• TU TAREA:
Devuelve literalmente, de la noticia sobre la recompensa por Nicolás Maduro, todo lo que va desde "Esta decisión responde, según" hasta "la seguridad norteamericana.", ambos incluidos.

• TEXTO PARA REVISAR:
****************

El Gobierno de Estados Unidos ha anunciado que duplica la recompensa por Nicolás Maduro, presidente de Venezuela, elevándola a hasta 50 millones de dólares para quien aporte información que conduzca a su detención.
Esta decisión responde, según las autoridades estadounidenses, a los crecientes vínculos del mandatario venezolano con organizaciones criminales y actividades de narcotráfico, las cuales consideran una amenaza directa para la seguridad norteamericana.
Acusaciones graves de narcotráfico y terrorismo
En un video difundido a través de redes sociales, la fiscal Pam Bondi expresó que Nicolás Maduro “usa a organizaciones terroristas como el Tren de Aragua, el Cártel de Sinaloa, y el Cartel de los Soles para traer drogas y violencia a nuestro país (EE.UU.)”.
De acuerdo con Bondi, la administración estadounidense tiene pruebas de la participación de Maduro y su círculo cercano en el tráfico internacional de drogas, lo cual ha llevado a fuertes operativos de las agencias federales estadounidenses.
Bondi destacó que “hasta la fecha, la DEA ha incautado 30 toneladas de cocaína vinculadas a Maduro y sus cómplices, de las cuales casi siete toneladas están vinculadas al propio mandatario venezolano”.
Estos decomisos, revelan, forman parte de una operación continua para desarticular la red de narcotráfico que, según las autoridades estadounidenses, tiene como uno de sus principales líderes al propio presidente de Venezuela.
El Departamento de Justicia de Estados Unidos ha confiscado más de 700 millones de dólares en activos relacionados con Nicolás Maduro. Entre los bienes incautados se incluyen dos aviones privados y nueve vehículos, además de otros recursos cuya procedencia se investiga por su posible conexión con actividades ilícitas.
Pam Bondi, al justificar el aumento de la recompensa, agregó:
“Sin embargo, el régimen de terror de Maduro continúa. Es uno de los mayores narcotraficantes del mundo y una amenaza para nuestra seguridad nacional. Por lo tanto, hemos duplicado su recompensa a 50 millones de dólares”.
La decisión de incrementar la recompensa por Nicolás Maduro constituye una de las mayores ofertas de este tipo realizadas por las autoridades estadounidenses contra un jefe de Estado en funciones.
Con ello, Estados Unidos busca incentivar a posibles informantes dentro y fuera de Venezuela, subrayando la gravedad de los cargos y el empeño en frenar el flujo de narcotráfico hacia su territorio.

****************

• ENTRADAS PROPORCIONADAS:

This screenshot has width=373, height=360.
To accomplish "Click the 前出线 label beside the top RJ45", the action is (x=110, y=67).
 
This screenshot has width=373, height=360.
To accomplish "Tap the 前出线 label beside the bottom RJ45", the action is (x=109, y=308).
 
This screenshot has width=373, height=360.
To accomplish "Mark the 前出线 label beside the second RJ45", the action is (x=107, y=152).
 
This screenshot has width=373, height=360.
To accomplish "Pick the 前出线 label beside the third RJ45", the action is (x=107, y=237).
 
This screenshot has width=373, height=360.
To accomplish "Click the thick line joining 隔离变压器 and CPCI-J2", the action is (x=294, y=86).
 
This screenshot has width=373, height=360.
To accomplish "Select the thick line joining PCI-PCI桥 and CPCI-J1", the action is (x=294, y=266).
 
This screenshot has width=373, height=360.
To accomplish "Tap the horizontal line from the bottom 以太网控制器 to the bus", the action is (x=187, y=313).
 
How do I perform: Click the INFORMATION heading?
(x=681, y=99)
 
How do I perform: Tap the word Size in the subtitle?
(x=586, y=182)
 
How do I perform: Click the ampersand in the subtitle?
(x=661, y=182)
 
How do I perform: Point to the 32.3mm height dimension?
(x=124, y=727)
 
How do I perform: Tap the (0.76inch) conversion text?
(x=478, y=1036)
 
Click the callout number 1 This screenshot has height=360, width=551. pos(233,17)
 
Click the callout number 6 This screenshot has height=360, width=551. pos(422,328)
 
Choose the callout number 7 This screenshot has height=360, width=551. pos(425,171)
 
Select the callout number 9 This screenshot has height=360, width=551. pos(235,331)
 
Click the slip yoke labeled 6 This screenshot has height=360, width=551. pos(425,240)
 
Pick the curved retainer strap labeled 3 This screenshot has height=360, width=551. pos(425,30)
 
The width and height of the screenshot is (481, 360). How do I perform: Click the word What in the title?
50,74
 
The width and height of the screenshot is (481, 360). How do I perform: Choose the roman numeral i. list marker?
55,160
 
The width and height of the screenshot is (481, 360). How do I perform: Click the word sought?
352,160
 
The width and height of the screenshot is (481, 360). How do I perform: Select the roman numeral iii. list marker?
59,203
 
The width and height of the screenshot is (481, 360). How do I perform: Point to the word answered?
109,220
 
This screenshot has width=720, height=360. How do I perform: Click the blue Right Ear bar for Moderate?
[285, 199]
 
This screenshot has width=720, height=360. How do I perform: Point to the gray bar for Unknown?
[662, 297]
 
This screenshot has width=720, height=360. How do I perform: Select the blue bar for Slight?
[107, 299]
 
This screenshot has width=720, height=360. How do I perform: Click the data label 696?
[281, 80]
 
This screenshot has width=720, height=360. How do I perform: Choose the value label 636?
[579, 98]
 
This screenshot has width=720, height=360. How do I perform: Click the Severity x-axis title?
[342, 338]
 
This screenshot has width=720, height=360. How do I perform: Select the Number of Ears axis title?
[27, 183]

****************

• RESULTADO DE LA TAREA:
Esta decisión responde, según las autoridades estadounidenses, a los crecientes vínculos del mandatario venezolano con organizaciones criminales y actividades de narcotráfico, las cuales consideran una amenaza directa para la seguridad norteamericana.